Monday, Aug. 21, 1950

"Completely Imaginary?"

A recent issue of David Lawrence's U.S. News & World Report carried a three-page "Interview with a Top Yugoslav Official in Belgrade." In response to 18 questions, the unnamed official was quoted as saying, among other things, that "this conflict in Korea is sheer camouflage on the part of the Russians. The U.S.S.R. wants ... to provoke a war between the U.S. and China . . Once the U.S. is embroiled in a war with China, Russia's hands would be freed to subjugate other countries."

Last week, Tanjug, official Yugoslav press agency, denounced the interview as "completely imaginary." Since U.S. News & World Report "has no editors or correspondents in Yugoslavia," said the agency, "an interview could not have been given them."

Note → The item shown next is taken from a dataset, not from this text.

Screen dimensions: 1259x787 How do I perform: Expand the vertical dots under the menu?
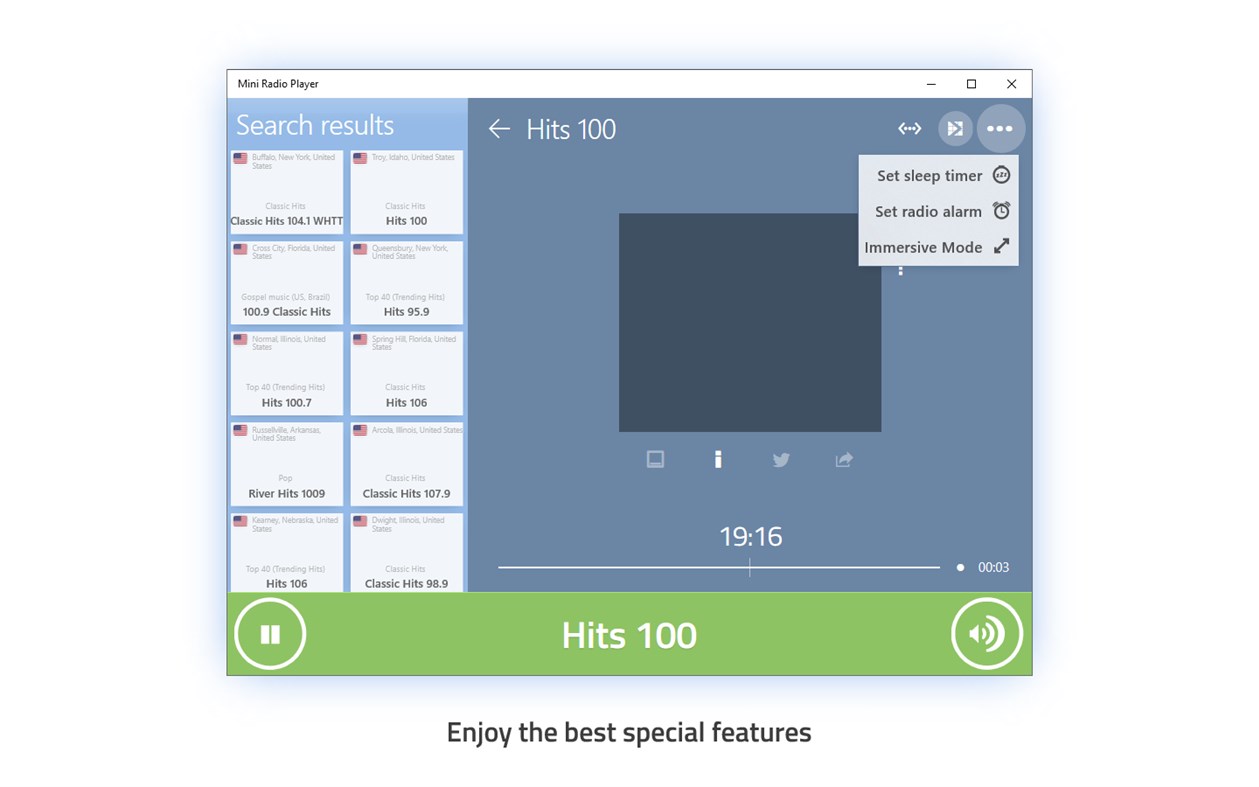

Explained the magazine's World Staff Editor Howard Flieger, who handled the "interview": a special U.S. News courier had taken the questions to Belgrade and got them answered by a Yugoslav official whom he had presumed was empowered to talk for Tito's government. Said Flieger: "There is no doubt in my mind that the story as we printed it is the authentic official attitude." But he refused to name either the talkative official or the courier. Tanjug's denial, Flieger said, should be filed under the "inscrutable Communists."